In other words, for almost two months, MUA members have been forced to load and unload the very ships that hundreds of protesters have attempted to block, in a campaign that has seen 23 people arrested and charged, and which the union claims to support.

Wasley attempted to defend the union’s refusal to call strikes! After reeling off a list of previous anti-war and anti-apartheid campaigns by the Australian working class, she lamented that such action was simply not possible any more.

The organisation’s hands are tied, Wasley insisted, by Australia’s draconian anti-strike legislation, that makes industrial action illegal outside of an enterprise bargaining dispute, or immediate health and safety issue.

While acknowledging that this legislation was introduced by the Rudd Labor government, Wasley covered over the role of the union bureaucracy, which was centrally involved in the drafting of the laws, and which has been instrumental in enforcing them over the past 15 years. The MUA, moreover, remains affiliated to Labor, whose explicit position is the maintenance of the legislation.

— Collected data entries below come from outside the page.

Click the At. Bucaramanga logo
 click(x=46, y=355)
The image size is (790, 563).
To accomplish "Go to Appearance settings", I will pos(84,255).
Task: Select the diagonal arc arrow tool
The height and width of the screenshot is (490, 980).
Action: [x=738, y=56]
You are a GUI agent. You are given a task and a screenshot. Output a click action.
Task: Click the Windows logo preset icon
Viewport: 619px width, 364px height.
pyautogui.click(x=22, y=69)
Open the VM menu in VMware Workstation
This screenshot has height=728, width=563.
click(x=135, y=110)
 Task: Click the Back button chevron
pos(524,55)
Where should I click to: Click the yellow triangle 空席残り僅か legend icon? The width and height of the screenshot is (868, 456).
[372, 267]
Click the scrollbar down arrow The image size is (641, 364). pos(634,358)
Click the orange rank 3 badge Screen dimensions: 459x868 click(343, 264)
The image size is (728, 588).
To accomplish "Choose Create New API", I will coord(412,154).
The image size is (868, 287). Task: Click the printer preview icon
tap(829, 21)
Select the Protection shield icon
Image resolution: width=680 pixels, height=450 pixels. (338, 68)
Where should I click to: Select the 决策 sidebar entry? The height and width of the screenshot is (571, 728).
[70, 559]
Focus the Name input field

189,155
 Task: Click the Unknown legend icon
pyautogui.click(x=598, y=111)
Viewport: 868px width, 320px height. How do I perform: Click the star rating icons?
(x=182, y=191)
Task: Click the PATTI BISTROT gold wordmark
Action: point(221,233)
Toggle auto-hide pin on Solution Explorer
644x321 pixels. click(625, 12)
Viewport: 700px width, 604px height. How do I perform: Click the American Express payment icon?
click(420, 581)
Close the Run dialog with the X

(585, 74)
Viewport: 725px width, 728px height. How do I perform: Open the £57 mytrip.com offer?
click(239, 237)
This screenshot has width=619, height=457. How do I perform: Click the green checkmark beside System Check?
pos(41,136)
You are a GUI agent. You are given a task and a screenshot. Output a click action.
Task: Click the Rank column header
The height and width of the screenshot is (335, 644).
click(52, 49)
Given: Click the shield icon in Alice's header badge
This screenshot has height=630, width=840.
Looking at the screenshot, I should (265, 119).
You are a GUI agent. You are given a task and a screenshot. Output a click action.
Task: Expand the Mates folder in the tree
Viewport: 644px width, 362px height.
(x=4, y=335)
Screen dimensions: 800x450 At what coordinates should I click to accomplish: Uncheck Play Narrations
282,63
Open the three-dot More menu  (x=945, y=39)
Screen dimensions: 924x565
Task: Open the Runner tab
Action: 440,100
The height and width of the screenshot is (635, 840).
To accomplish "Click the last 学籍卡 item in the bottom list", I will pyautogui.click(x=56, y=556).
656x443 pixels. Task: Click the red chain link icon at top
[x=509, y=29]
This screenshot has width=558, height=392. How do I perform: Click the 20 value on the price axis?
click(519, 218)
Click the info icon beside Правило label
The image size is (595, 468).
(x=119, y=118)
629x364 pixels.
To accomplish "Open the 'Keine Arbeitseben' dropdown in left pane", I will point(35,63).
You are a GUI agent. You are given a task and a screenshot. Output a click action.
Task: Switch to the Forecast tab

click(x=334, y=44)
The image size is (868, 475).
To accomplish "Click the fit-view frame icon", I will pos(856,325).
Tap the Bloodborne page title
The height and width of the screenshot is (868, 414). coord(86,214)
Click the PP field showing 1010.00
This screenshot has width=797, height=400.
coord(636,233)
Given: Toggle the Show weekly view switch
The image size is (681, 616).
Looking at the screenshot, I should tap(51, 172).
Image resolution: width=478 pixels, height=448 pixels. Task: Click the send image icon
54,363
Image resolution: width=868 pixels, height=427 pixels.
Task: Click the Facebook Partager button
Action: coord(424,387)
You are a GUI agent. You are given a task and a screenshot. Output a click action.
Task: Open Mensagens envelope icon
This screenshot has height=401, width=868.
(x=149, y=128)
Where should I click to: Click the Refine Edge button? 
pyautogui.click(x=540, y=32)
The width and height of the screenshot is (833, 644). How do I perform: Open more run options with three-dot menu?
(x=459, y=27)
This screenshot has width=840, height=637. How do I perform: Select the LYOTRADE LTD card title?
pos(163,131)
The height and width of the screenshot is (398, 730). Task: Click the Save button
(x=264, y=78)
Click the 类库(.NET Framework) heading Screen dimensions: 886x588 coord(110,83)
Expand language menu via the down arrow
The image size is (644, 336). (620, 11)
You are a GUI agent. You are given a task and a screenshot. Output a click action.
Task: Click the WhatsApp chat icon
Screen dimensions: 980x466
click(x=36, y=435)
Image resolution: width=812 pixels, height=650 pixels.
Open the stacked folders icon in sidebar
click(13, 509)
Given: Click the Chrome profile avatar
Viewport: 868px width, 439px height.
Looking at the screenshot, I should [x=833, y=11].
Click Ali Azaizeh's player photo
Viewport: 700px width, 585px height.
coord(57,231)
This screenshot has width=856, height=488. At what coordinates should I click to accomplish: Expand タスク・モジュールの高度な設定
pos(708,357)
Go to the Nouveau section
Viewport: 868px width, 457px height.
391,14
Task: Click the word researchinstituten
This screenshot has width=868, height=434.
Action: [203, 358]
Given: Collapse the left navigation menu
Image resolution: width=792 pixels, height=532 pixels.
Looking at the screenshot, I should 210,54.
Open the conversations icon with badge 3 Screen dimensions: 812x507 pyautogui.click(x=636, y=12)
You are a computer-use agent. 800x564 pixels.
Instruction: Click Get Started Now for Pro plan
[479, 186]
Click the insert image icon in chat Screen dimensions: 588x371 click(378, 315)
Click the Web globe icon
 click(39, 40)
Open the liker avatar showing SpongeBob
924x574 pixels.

Wasley’s whole argument is predicated on the conception that strike action by workers has never brought them into conflict with the law or the official political establishment. The unions, she is effectively admitting, will only take action if it is sanctioned ahead of time by the pro-genocide Labor governments and the big business industrial relations framework.

The most famous Australian example to the contrary was the three-day general strike that erupted in 1969 after Victorian union leader Clarrie O’Shea was jailed over his refusal to pay a fine imposed upon the union. This action forced the release of O’Shea, and provided a clear demonstration that repressive industrial relations laws are only enforceable to the extent that opposition by the working class is suppressed.

It is the union bureaucracy, just as much as Labor, the Fair Work Commission and the anti-strike laws, that is standing in the way of workers, on the waterfront and more broadly, taking concrete action against Israel’s genocide. In attempting to cover this up, Unionists for Palestine, and the whole pseudo-left stand exposed as allies of Labor, Israel, and the war drive of global imperialism.

In order to heed the urgent call of the Palestinian trade unions for action against the genocide, workers in Australia will have to take up a struggle against the draconian Fair Work Act. This is impossible within the framework of the unions, which rely on the anti-strike laws to cover their support for big business, Labor, and imperialist war.

New organisations of struggle, rank-and-file committees, democratically controlled by workers themselves and politically independent of the unions and Labor, must be built in every workplace. Through such committees, workers can prepare the political and industrial actions, including strikes across the waterfront, necessary to throttle the supply of weapons to the Zionist war machine.

This is a political struggle against the Labor governments, their defenders in the union bureaucracy and the capitalist system that is responsible for the genocide and the assault on the social and democratic rights of the working class everywhere.